Mutect2 PON - gnomAD input?
Can you please provide
a) GATK version used
b) Exact GATK commands used
c) The entire error log if applicable.
I am trying to run Mutect2 PON workflow (https://portal.firecloud.org/?return=terra#methods/gatk/mutect2_pon/9) off Terra, and one of the required input variables seems to be 'gnomAD' (to be entered as a string). What sort of gnomAD file should be linked here and what will this do in the process of constructing PON?
Apologies if this is somewhere in the documentation, I did look and could not find among the linked readme docs.
Thanks !
Mia
-
Hi Mia!
I think you may find the answer in the Mutect2 doc here (Ctrl/Cmd+F for "gnomad" to find the information easier). It may also help to view the files in the Somatic-SNVs-Indels featured workspace, so you can take a look at the files directly.
If you still have questions about this, please let us know!
Kind regards,
Jason
-
Thanks Jason!
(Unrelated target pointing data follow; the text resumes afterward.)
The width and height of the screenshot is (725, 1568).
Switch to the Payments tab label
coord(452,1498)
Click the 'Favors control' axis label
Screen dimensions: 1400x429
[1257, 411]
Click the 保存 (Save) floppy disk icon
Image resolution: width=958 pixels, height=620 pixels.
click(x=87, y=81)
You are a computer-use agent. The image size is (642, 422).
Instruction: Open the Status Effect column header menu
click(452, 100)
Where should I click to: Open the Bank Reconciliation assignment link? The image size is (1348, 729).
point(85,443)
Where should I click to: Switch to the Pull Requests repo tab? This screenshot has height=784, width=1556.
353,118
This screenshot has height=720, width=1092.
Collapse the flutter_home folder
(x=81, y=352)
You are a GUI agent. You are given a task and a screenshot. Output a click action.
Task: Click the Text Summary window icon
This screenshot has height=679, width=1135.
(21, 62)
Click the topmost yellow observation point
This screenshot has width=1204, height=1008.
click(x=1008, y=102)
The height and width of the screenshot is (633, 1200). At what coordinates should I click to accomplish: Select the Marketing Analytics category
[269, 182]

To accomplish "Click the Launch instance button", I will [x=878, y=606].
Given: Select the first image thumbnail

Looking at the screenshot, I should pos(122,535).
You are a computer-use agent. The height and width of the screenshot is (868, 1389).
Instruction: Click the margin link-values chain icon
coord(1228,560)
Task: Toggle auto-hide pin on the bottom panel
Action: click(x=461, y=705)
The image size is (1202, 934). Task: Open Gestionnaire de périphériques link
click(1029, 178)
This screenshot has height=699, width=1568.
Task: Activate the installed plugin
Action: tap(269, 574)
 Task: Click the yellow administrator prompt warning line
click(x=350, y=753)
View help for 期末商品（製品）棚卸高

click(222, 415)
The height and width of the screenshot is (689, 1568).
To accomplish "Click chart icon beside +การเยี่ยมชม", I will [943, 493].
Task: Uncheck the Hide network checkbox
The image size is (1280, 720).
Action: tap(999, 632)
This is super helpful !
I now actually ran the workflow, but it failed. If I go to 'Job Manager' I get:
Job Manager is running but encountered a problem getting data from its workflow server.
500: Internal Server Error
And so I am having a hard time figuring out what went wrong.
Other jobs have the logs working, any clues?
Thanks !
Mia
-
Hi Mia,
Hmm, can you see the job details if you look at the job in the FireCloud interface, rather than the Terra interface?
You should see a page like the following:
If you search for your workspace and click on it, you should be able to find your job in the Monitor tab.
Kind regards,
Jason
-
Thanks Jason ! I can see it now, it seems that the issue is :
Bucket is requester pays bucket but no user project provided.
How can I specify that? I thought charges are always automatically taken off the project codes linked to my work space.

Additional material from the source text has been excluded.